Dice el refrán popular que «cuando el gato se va, *los ratones hacen fiesta», y parece que en el panorama político del Cauca*, la fiesta no solo es ruidosa, sino que se repite con la precisión de un reloj suizo cada cuatro años. Es una escena cíclica y, para muchos, profundamente deprimente: ver la reaparición de figuras como *José Darío*, quien muy «tieso y muy majo» regresa de los cuarteles de invierno para pedir el favor del voto por candidatos que, *en teoría, llevan el tinte azul, pero que en la práctica parecen haber olvidado sus raíces*.
*La crisis de identidad y el «acomodo»*
El centro de la crítica hoy recae sobre *Luis Miguel,* a quien en los corrillos del Parque Caldas ya señalan como el heredero del estilo de *Neneco Salazar*. El cuestionamiento no es gratuito; se trata de una falta de carácter que parece haber permeado a las nuevas generaciones de la política regional. *En lugar de defender las entrañas del Partido Conservador*, vemos un pragmatismo conveniente: el de acomodarse donde el sol más calienta para asegurar que *«el mercado» no le falte ni a él, ni a su círculo de «amiguis»*.
*Una lista que no fue*
Lo que realmente genera tristeza en la base conservadora , esos «hijos del partido» que han creído en la mentira durante décadas, *es la incapacidad de armar una verdadera lista azul. Resulta irónico, pero parece que en el pasado fue más fácil que un «mono» bajara del árbol e ingresara a las filas del partido*, que lograr que las directivas actuales aceptaran la realidad: hoy, el hijo adoptivo de Salazar no es más que una ficha en un tablero de intereses personales.

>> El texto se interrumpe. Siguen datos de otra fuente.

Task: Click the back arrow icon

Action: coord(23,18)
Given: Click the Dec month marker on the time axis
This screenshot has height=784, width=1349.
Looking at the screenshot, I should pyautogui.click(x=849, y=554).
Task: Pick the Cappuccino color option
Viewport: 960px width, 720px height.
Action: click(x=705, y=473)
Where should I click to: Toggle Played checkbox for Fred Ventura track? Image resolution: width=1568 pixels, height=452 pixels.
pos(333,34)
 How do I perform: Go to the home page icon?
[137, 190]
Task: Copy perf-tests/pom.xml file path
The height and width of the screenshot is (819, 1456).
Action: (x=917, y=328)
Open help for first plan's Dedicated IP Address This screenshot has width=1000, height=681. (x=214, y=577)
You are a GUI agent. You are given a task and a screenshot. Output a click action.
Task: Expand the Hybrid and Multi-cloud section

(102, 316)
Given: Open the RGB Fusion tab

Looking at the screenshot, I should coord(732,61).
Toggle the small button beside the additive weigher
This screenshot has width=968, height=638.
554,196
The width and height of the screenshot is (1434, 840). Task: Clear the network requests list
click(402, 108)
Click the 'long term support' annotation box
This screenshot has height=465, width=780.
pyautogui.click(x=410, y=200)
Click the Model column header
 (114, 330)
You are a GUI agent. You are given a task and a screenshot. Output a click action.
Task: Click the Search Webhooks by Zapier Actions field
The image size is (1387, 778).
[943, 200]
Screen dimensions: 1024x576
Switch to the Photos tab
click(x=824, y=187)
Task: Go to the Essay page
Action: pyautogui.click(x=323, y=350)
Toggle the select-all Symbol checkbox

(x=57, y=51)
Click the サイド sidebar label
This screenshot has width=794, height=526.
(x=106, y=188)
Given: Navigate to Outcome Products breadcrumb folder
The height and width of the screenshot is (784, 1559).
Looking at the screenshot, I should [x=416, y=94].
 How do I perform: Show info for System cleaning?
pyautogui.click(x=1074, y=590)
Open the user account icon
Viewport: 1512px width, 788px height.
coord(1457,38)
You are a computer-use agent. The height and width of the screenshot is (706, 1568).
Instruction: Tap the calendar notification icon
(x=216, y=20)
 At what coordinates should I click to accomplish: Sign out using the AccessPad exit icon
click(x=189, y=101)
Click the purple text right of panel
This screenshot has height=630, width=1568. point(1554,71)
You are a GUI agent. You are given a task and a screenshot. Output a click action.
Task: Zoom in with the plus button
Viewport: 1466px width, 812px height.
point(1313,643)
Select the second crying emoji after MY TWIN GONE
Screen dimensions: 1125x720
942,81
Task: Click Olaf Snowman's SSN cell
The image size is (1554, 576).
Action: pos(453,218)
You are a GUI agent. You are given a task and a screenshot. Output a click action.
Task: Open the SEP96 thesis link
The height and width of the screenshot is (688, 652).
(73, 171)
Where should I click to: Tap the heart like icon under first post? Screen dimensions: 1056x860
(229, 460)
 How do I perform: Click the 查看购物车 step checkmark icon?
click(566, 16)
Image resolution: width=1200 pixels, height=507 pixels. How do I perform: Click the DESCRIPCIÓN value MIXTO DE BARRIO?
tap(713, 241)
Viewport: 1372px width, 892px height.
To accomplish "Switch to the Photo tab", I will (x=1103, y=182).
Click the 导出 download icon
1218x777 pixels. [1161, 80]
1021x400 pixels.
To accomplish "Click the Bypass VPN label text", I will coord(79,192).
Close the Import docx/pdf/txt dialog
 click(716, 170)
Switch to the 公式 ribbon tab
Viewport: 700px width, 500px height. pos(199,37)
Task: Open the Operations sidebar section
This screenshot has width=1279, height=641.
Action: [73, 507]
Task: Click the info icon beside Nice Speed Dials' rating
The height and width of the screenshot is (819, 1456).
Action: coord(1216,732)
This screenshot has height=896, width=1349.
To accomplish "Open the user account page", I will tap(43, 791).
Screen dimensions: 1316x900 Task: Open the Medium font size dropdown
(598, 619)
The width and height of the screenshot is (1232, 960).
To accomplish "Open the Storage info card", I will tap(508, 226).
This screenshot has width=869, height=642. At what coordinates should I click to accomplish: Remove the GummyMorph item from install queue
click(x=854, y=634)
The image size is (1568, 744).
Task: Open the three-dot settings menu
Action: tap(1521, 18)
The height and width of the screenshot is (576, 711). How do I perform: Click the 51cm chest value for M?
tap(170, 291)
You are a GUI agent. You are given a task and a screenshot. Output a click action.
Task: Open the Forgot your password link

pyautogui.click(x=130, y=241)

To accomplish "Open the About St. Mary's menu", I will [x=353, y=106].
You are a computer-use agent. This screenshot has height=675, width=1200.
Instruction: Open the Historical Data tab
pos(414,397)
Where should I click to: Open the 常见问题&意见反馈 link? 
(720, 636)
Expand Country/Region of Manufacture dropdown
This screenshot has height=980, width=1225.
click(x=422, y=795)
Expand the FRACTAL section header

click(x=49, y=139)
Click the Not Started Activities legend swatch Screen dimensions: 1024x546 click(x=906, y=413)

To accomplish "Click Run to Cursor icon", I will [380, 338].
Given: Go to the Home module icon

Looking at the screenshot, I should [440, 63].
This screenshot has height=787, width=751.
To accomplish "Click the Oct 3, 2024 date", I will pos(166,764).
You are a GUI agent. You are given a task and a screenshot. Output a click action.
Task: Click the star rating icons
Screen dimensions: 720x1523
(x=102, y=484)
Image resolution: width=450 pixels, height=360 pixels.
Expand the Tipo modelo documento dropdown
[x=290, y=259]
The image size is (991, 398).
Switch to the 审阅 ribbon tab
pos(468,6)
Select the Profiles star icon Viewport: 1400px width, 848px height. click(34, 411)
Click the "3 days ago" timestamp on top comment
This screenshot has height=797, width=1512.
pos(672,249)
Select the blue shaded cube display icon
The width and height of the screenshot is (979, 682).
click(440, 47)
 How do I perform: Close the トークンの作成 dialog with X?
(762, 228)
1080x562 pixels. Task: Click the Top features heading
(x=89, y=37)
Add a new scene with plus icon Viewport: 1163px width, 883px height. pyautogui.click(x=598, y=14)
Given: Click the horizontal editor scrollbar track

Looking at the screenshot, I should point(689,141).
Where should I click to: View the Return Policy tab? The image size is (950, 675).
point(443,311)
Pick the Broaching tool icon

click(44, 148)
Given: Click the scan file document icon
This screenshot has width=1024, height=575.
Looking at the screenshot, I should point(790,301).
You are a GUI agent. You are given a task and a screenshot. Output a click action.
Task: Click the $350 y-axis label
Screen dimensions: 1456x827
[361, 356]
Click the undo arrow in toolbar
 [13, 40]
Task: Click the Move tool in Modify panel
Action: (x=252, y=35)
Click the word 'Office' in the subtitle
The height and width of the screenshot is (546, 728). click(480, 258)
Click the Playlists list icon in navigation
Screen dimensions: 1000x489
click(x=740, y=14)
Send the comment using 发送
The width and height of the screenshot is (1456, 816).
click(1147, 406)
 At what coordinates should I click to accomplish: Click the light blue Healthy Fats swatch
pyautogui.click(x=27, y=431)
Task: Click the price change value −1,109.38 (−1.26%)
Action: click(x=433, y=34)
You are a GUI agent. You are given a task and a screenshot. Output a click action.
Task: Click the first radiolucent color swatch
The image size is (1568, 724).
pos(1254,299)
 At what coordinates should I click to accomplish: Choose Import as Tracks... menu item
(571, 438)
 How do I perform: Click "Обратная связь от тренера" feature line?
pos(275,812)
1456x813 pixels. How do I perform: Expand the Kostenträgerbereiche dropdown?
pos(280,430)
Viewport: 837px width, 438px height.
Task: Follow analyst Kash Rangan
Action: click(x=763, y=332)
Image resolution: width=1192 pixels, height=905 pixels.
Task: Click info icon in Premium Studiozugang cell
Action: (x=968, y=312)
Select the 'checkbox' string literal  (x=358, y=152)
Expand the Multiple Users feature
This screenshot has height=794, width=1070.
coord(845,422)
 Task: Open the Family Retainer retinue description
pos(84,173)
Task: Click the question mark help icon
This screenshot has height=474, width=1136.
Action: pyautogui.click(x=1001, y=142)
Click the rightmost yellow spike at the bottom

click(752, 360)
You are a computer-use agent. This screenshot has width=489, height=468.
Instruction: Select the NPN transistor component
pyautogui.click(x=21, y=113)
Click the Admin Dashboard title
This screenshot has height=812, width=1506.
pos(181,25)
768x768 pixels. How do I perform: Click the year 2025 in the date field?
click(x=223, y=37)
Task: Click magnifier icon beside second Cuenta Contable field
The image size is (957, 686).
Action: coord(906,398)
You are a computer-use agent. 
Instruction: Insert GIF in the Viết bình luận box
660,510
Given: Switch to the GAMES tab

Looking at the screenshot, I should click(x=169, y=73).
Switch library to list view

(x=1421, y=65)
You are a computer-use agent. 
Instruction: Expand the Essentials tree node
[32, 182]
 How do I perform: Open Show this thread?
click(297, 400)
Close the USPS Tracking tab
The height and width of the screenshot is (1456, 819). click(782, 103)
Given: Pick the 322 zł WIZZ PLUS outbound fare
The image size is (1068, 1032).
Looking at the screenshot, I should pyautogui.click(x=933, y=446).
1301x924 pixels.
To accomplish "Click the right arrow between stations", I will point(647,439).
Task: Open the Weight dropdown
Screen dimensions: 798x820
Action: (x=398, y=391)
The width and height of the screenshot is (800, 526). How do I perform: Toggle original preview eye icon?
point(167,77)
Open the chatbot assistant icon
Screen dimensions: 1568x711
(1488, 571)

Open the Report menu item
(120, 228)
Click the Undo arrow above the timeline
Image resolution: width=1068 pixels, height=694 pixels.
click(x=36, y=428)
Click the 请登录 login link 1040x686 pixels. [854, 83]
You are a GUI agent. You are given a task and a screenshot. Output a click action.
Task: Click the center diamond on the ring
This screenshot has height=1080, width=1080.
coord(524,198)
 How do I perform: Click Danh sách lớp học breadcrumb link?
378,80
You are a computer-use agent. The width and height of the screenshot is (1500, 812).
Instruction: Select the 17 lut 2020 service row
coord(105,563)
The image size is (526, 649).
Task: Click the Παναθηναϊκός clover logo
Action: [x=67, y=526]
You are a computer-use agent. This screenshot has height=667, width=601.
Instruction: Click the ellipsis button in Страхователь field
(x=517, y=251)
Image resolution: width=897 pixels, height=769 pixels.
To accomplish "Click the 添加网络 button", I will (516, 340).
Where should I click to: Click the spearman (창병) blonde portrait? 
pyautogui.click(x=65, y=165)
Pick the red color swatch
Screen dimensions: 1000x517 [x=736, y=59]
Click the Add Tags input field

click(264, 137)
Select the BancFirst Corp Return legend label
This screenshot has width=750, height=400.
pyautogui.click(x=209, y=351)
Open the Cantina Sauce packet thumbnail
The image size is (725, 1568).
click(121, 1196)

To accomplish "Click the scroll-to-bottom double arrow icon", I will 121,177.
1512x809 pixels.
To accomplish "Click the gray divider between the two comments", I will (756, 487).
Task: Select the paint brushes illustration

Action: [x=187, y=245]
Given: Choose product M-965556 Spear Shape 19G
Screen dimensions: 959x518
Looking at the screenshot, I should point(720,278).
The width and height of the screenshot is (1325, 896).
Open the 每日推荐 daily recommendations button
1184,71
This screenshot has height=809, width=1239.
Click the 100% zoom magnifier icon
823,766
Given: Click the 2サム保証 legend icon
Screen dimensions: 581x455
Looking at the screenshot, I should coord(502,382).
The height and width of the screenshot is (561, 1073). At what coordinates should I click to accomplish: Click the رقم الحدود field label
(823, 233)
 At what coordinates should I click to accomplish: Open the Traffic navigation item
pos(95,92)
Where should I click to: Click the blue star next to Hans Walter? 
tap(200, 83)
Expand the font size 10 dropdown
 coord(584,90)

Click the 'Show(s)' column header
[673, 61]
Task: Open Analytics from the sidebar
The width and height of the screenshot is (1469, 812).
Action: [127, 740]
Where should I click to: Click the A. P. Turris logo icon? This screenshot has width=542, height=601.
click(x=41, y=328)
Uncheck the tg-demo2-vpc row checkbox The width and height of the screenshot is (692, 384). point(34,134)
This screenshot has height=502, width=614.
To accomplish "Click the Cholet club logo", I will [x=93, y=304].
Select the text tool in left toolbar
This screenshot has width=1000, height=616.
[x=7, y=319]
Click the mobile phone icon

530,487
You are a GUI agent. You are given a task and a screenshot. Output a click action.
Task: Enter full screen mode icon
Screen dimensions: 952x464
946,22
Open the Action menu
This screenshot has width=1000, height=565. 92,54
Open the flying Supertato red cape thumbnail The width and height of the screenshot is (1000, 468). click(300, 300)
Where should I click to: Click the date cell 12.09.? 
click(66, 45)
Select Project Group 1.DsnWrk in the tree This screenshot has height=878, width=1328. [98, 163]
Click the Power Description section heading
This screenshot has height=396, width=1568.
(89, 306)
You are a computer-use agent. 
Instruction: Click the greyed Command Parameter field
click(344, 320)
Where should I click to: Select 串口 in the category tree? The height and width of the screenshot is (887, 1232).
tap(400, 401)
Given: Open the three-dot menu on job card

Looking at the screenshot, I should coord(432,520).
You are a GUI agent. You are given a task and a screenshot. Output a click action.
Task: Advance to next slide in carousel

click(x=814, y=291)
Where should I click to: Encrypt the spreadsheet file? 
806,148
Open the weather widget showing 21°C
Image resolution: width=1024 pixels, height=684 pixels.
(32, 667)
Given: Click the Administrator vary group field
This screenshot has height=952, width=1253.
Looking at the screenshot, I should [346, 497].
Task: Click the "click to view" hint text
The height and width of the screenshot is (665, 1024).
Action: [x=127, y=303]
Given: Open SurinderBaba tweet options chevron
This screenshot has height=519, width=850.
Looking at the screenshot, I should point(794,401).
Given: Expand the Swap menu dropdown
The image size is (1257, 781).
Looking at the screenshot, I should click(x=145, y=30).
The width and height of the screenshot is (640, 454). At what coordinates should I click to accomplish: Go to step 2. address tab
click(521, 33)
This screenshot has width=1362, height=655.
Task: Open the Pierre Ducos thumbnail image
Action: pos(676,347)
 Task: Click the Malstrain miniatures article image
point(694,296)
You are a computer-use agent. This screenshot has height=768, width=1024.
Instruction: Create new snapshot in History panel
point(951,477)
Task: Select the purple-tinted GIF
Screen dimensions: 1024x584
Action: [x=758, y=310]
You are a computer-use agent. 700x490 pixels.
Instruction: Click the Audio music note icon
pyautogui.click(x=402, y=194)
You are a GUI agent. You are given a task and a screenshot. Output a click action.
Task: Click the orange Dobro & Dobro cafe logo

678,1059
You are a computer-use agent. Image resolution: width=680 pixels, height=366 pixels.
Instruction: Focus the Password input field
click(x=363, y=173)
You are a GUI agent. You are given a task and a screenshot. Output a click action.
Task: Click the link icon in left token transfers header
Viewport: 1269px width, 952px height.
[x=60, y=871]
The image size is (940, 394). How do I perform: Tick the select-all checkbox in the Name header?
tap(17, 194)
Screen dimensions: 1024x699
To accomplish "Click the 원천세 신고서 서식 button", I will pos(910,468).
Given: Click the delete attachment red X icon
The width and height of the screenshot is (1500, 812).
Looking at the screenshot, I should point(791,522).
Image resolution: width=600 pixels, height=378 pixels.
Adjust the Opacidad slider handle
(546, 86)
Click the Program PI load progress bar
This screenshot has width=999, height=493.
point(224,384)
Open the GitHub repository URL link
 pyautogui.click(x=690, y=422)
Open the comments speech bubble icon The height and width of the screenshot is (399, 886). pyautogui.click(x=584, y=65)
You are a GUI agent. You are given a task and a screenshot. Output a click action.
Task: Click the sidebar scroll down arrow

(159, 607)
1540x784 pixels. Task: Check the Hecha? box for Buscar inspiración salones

“Que se la crea su madre”*, reza la canción que hoy retumba en las esquinas de Popayán cuando se habla de estas candidaturas.
*El abandono de las bases*
El partido azul atraviesa una crisis de autenticidad. Se ha preferido el beneficio de unos pocos , los de siempre, *por encima de la lealtad a la militancia que sudar la camiseta en cada elección*. Mientras las figuras visibles se presentan con elegancia y discursos ensayados, el trasfondo sigue siendo el mismo: *una política de supervivencia personal donde el bienestar del departamento es, en el mejor de los casos, un objetivo secundario*.
Al final del día, l*os ciudadanos y los verdaderos conservadores se quedan con la sensación de un déjà vu amargo*. Si la política sigue siendo este juego de ratones ante la ausencia de un liderazgo real, la *“fiesta*” terminará por dejar la casa vacía.